== Bloco de texto

Crédito desacelera e a economia terá entrado em terreno negativo em Dezembro, mede o Banco de Portugal. João César das Neves professor na Universidade Católica, e Rui Serra, economista-chefe, e José Miguel Moreira, do Montepio, analisam os indicadores de conjuntura do BdP.

 

João César das Neves – professor da Universidade Católica

 

1. São sinais que indicam o começo de uma evolução desfavorável na actividade económica. Evidentemente que ainda é cedo para falar em recessão, mas pode dizer-se que «está a bater à porta», como afirma, simplesmente porque estamos à espera dela. É significativo o mau comportamento do orçamento, que supostamente devia ter sido de austeridade, e positivo o comportamento da balança comercial.

====
== Dados fornecidos

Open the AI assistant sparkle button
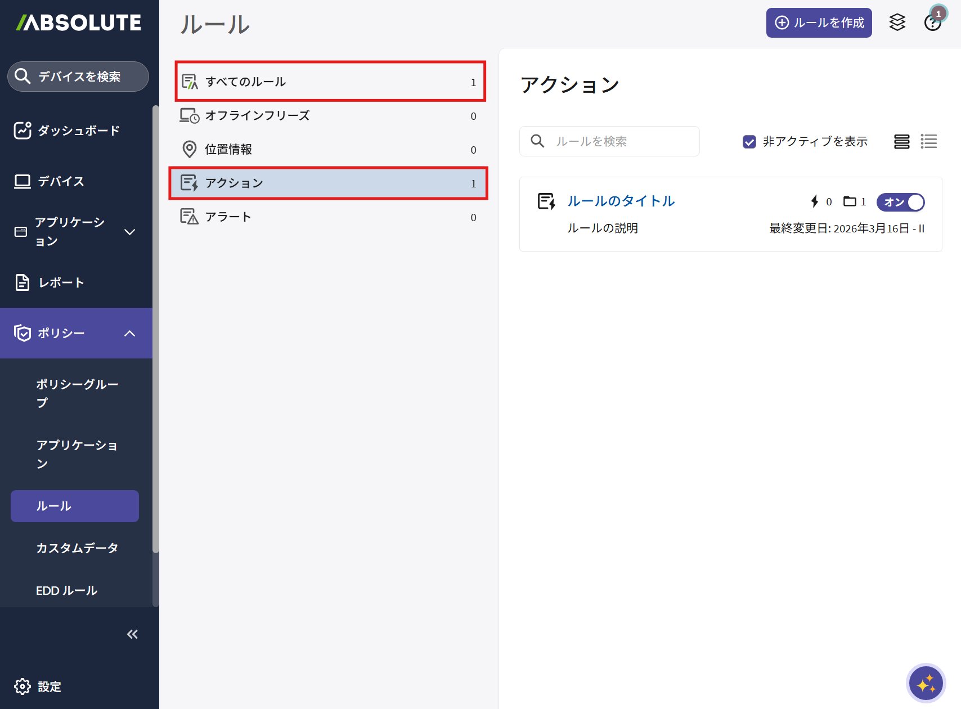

====

# [O que produzir]
Transcreva sem alterações o texto sobre os indicadores de conjuntura do Banco de Portugal, desde "Crédito desacelera e" até "da balança comercial.", inclusive. O material não tem qualquer papel neste trabalho.

# [Resultado correto]
Crédito desacelera e a economia terá entrado em terreno negativo em Dezembro, mede o Banco de Portugal. João César das Neves professor na Universidade Católica, e Rui Serra, economista-chefe, e José Miguel Moreira, do Montepio, analisam os indicadores de conjuntura do BdP.

 

João César das Neves – professor da Universidade Católica

 

1. São sinais que indicam o começo de uma evolução desfavorável na actividade económica. Evidentemente que ainda é cedo para falar em recessão, mas pode dizer-se que «está a bater à porta», como afirma, simplesmente porque estamos à espera dela. É significativo o mau comportamento do orçamento, que supostamente devia ter sido de austeridade, e positivo o comportamento da balança comercial.